I just had to try out this K Matsuda tennis method after my buddy kept raving about it. See, I’m a total newbie who couldn’t hit the broad side of a barn with my racket two months ago. Grabbed my worn-out sneakers and that cheap racket collecting dust in the garage – figured it’s now or never.
Getting Started Was Weirdly Simple
First thing Matsuda says: stop thinking about form. Seriously. I stood there like an idiot just bouncing the ball on my strings for a whole session. Felt stupid at first, but my hands started remembering how the ball reacts. Did this barefoot sometimes too – sounds crazy but you really feel your balance shifting.
Next phase got me swinging at the fence back home. Matsuda’s big on no net, no pressure. Just whacking balls against chain links for hours. My neighbors probably thought I lost it, but guess what? I stopped worrying about missing. Started hitting cleaner just from the rhythm.
The Real Game-Changer
Here’s where it clicked: he makes you count out loud while hitting. Like shouting “ONE” when you swing, “TWO” when you recover. Did this with a friend feeding me balls last Tuesday:
- First ten minutes: felt like a moron yelling numbers
- After twenty: stopped overthinking my footwork
- By hour’s end: actually returned some decent shots
Your brain can’t panic about technique when you’re busy counting. Sneaky genius stuff.
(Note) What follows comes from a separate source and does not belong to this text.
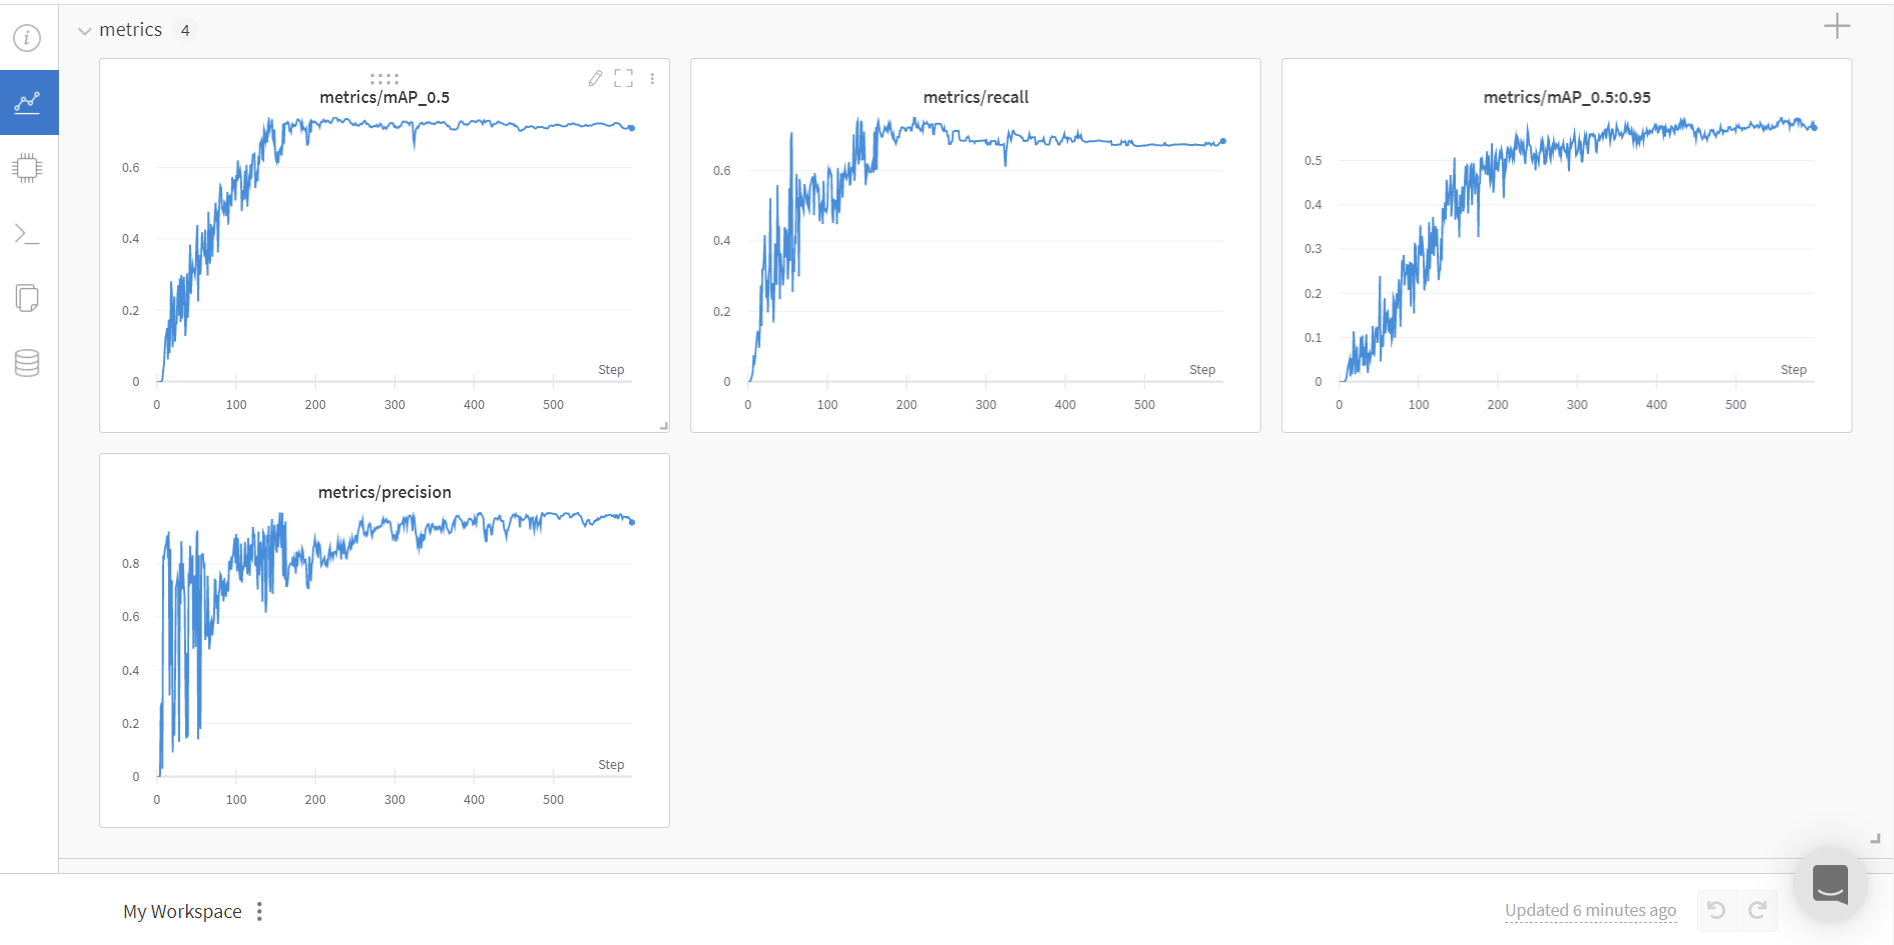Edit the metrics/mAP_0.5 chart with the pencil icon

pyautogui.click(x=595, y=78)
Why This Sticks With Newbies
Played my first real match yesterday. Got slaughtered of course, but I wasn’t tense like before. Those dumb counting drills kicked in automatically. Even messed up serves didn’t rattle me – just reset and counted again. Saw another beginner across the courts doing the same bouncing drill I started with. Gave each other that “I know your pain” nod.
Still got miles to go, but I’m not quitting this time. Matsuda’s magic isn’t fancy – it’s making the racket feel like an extension of your body before dumping rules on you. Two months ago I couldn’t keep score. Now I’m the annoying guy counting loudly on Court 3.